Speakers: Jonas Schnelli
Date: June 8, 2019
Transcript By: Bryan Bishop
bip324: v2 message transport protocol
This will be a technical talk. I hope you’re prepared for some cryptography. By the way, this now has a bip number as of this morning. This is bip324. I call it v2 message transport protocol. It’s not a consensus change, it’s purely a p2p network layer change. It’s not all about encryption, but mainly about encryption. It’s only a building block. It doesn’t solve a direct user need, but rather it solves a kind of fundamental thing that will lead to eventually things that we can use as end users.
Goals of the v2 message protocol proposal
The goal is to add opportunistic encryption, which itself isn’t about making secure connections but helping to build secure connections. It has some nice properties and might eliminate the non-detectability of observers. It also eliminates undetectable message manipulation. It’s also extendable with various authentication schemes. Also, this is a chance to optimize the p2p protocol which was kind of set in stone when Satoshi made the first client. This proposal is split between encryption and authentication so that we can have new authentication schemes.
Why v2? What about bip151?
bip151 was proposed years ago, as most stuff in bitcoin development- it’s slow. bip151 is kind of dead now. I couldn’t alter it, because people have started to implement bip151. It would be unfair to alter it, and then there would be confusion about what version of bip151. So it’s dead now.

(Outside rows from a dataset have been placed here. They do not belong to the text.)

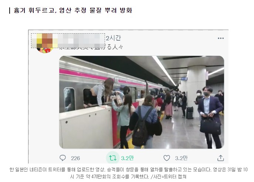Click the 226 reply count

click(75, 158)
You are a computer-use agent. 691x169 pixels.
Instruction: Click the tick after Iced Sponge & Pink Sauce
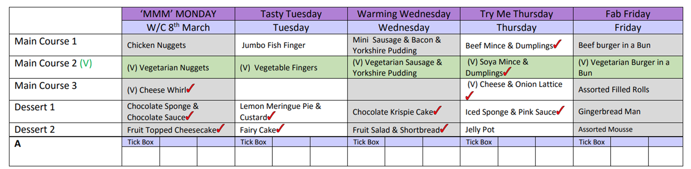pos(560,111)
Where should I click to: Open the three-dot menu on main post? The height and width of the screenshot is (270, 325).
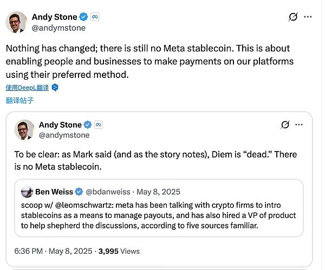pos(308,17)
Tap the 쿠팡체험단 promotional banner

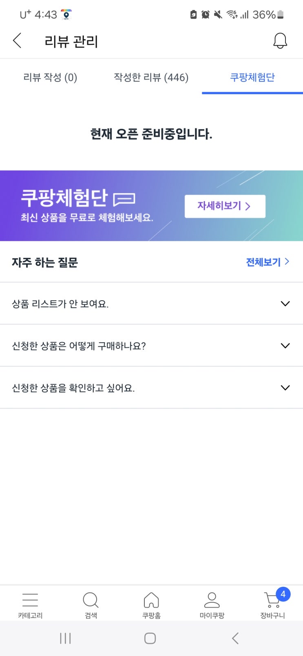tap(151, 206)
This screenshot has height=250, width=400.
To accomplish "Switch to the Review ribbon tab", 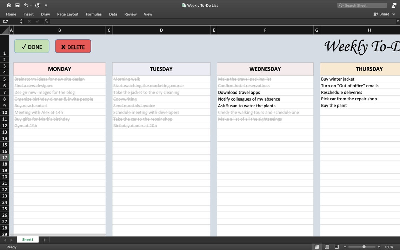I will coord(130,14).
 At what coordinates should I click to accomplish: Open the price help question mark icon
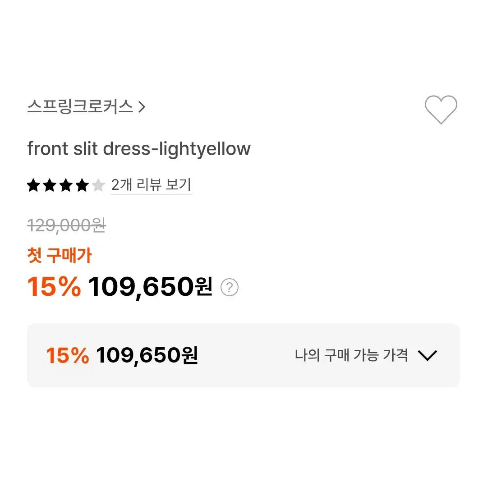(x=230, y=287)
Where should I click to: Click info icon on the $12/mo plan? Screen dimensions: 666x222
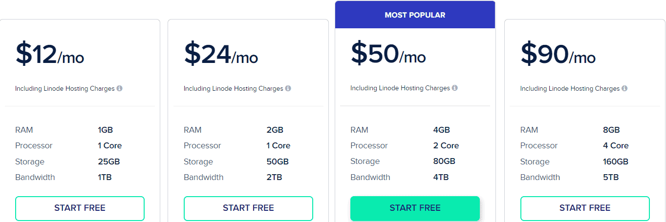click(120, 89)
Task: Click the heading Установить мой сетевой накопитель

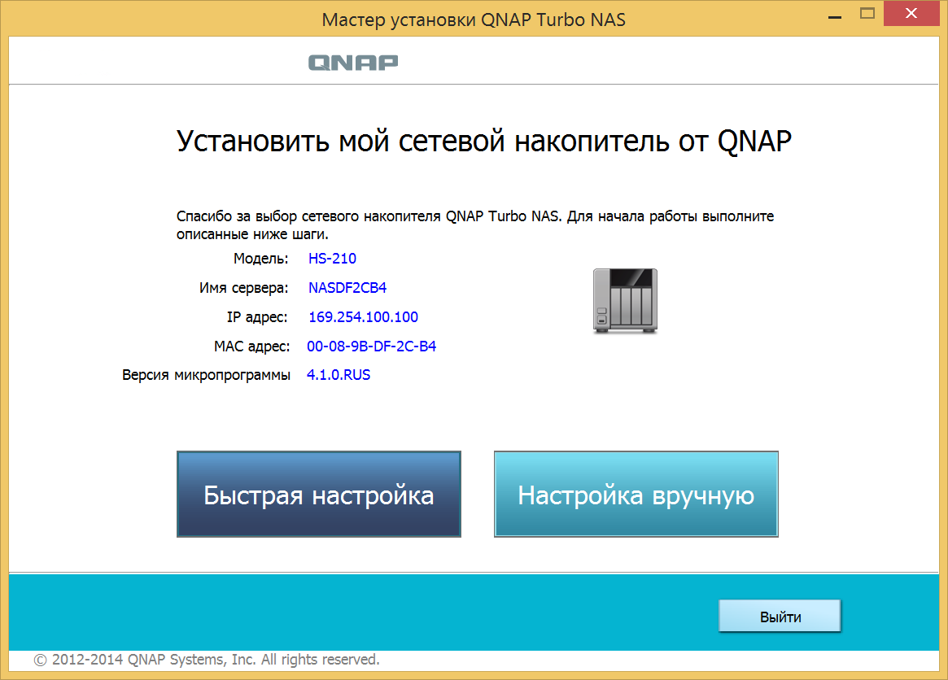Action: [484, 142]
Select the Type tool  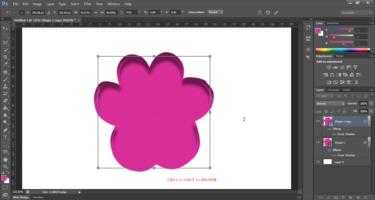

There are some major differences between bip324 and bip151. I think it makes more sense to call this v2 message format. There’s also a new message structure, new service flag, short command IDs. It’s not just about encryption.
Bitcoin is public, transactions are public, blocks are public. So why encryption? It’s all true. But p2p traffic is not meant to be public. Where transactions are originally coming from is data that we don’t want to be public. We also know that the bitcoin network is under active surveillance and there are other tools kind of doing that. Encryption with the possibility of authentication may eliminate passive observers on the network. Again, this is a building block. The potential will be brought to the users in layers above this layer.
Required crypto primitives
This proposal doesn’t invent any crypto. There are existing tools out there, like TLS 1.3, tor, and others. What we tend to do is reduce the dependency set. To have something that is stable and controllable with our own stack. Bitcoin Core made sure that OpenSSL is out of consensus and soon out of the code base so that we have a controlled stack of what’s running in there. There’s nothing bad about running our encryption on top of Tor.
We are using the secp256k1 curve, the same that we use for bitcoin signing. We also use Diffie-Hellman key exchange on the secp256k1 curve. We use a new construct called HKDF which is hashing a hash or hashing a secret to get a key. It’s standardized in an RFC implementation, it’s super easy. HKDF sha256 L32. We also use ChaCha20 as the cipher as to how we encrypt data. Also, Poly1305 is a fairly old construct and proven which generates the MAC message authentication code.
So, how does the handshake work? It’s pretty simple. When a node connects to another node, it doesn’t send a version number. Instead it sends a 32 byte pubkey. A pure pubkey, no header, nothing else. The responder reads the pubkey and checks whether it starts with a v1 network magic which is a few predefined bytes. If those 32 bytes start with this, then it’s considered a v1 connection. This is how it is backwards compatible.
If that’s not the case, then it does Diffie-Hellman exchange and it sends back its own pubkey to the other side. This is the handshake for v2. I assume you’re familiar with the Diffie-Hellman key exchange technique. These slides will be available later.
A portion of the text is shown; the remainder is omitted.